Results
In this cohort of 21,336 unique patients aged 50-85 years who underwent CT including the chest (49.3% (n=10,508) were CT scans with intravenous contrast and 2.5% (n=540) were EKG-gated) for any clinical indication, arch anomalies were reported in 2.8% (n=603 patients). Bovine arch was the most common variant (n=354, 58.7% of all anomalies), followed by aberrant right subclavian artery (n=147, 24.4%), aberrant left vertebral artery (n=95, 15.8% ), aberrant left subclavian artery combined with right sided arch (n=12, 2%), double arch (n=1, 0.2%), pseudocoarctation (n=1, 0.2%) (Figure 1). Aberrant left subclavian artery arising from Kommerell’s diverticulum was noted in 5 patients and aberrant right subclavian artery arising from Kommerell’s diverticulum was reported in 3 patients. On bivariate analysis, patients with arch anomalies were more likely to be females (p<0.001), non-Caucasian (p<0.001), hypertensive (p<0.001), diabetic (p=0.012), had hyperlipidemia (p=0.037), and with significantly higher prevalence of aortic valve disease (p<0.001) and TAA (p<0.001). Patients with arch anomalies less commonly had history of smoking and COPD (Table1).
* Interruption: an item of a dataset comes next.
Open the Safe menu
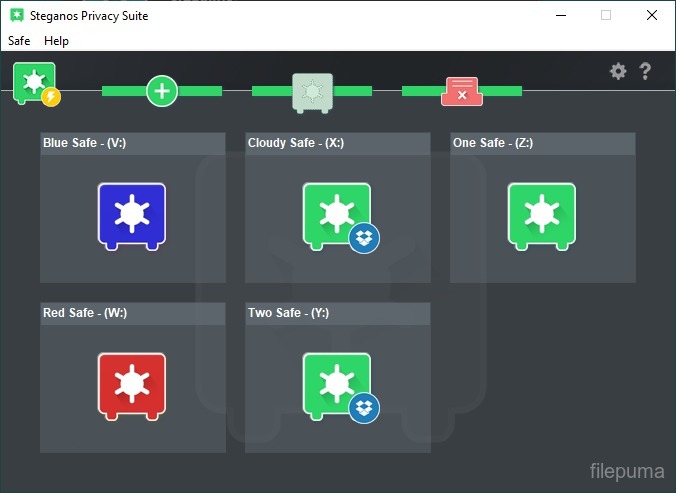This screenshot has height=493, width=676. [19, 41]
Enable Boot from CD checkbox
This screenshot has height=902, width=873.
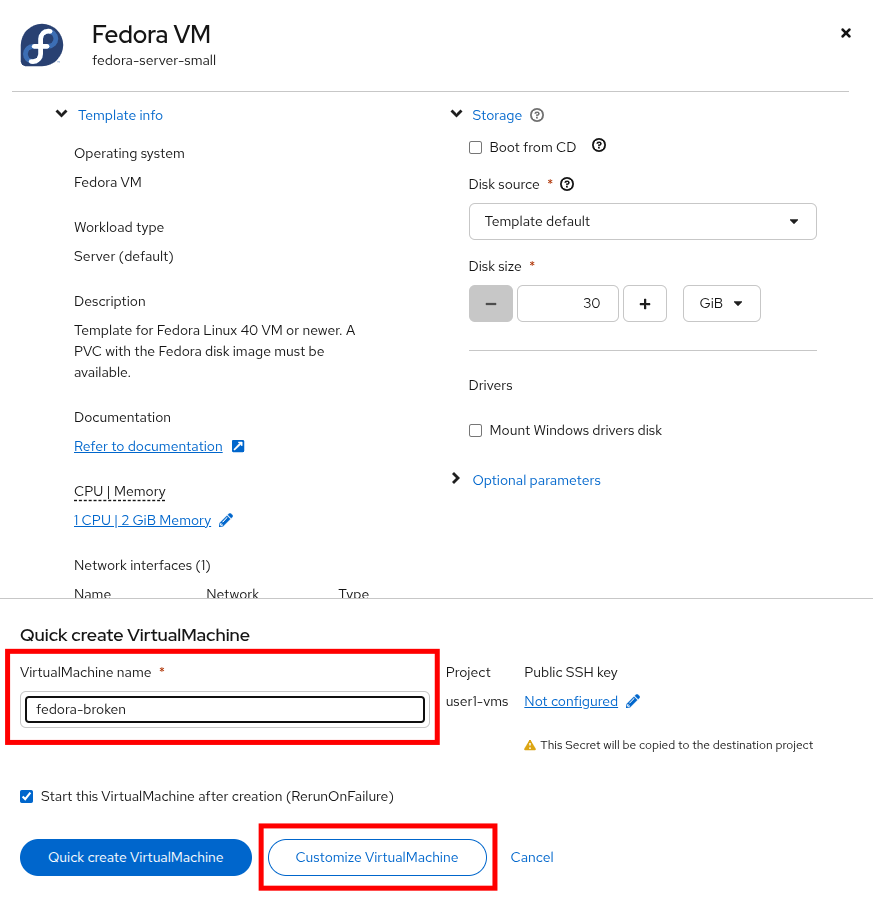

The prevalence of TAA disease was different according to the type of arch anomaly (Figure 3). Subjects with aberrant left subclavian artery combined with right sided arch had the highest prevalence of TAA (33% versus 4.4%; 4 out of 12 patients; P<0.001), followed by bovine arch (13% versus 4.4%,; 46 out of 354 patients with bovine aortic arch; P<0.001), and aberrant right subclavian artery (8% versus 4.4%; 12 out of 147 patients with aberrant right subclavian artery; P<0.001). Aberrant left vertebral artery was not associated with increased prevalence of TAA (3% versus 4.4%; 3 out of 95 patients with aberrant left vertebral artery; P=0.99). The regional distribution of TAA was not different between the arch anomaly group and the no anomaly group. TAA in both groups were more likely to affect the ascending aorta > descending aorta > aortic root > aortic arch (Figure 2). The aortic diameter in the respective region was also not different between the 2 groups. In the region of the root: mean aortic diameter was 4.2 ± 0.3 cm versus 4.3 ± 0.4 cm, P=0.68; in the ascending aorta: 4.3 ± 0.3 cm versus 4.3 ± 0.4 cm, P=0.92; in the arch: 4.6 ± 0.5 cm versus 4.6 ± 0.7 cm, P=0.96; and in the descending aorta: 3.6 ± 0.6 cm versus 3.7 ± 0.8 cm, P=0.60. In the validation sample, 49 cases were previously known to have TAA and were excluded from the analysis. In the remaining 151 scans, 32 patients were found to have bovine arch (prevalence=21%). Type 1 arch was present in 28 cases and type 2 was present in 4 cases. Also, the aberrant left vertebral artery was encountered in 10 patients (6.6%). Other anomalies were not encountered in the validation sample.
To define independent risk factors for TAA and dilatations, a multivariable logistic regression analysis was performed. The model included patient’s age, male sex, Caucasian race, BSA, smoking, hypertension, hyperlipidemia, COPD, aortic valve disease, and arch anomalies. Age (OR = 1.04 CI[1.03-1.05]), male sex (OR = 2.38 [2.01-2.80]), BSA (OR = 1.45 [1.13-1.86]), hypertension (OR = 1.47[1.25-1.73]), aortic valve disease (OR = 2.93 [2.31-3.73]), and arch anomalies (OR = 2.85 [2.16-3.75]) were independent risk factors for TAA (Figure 4).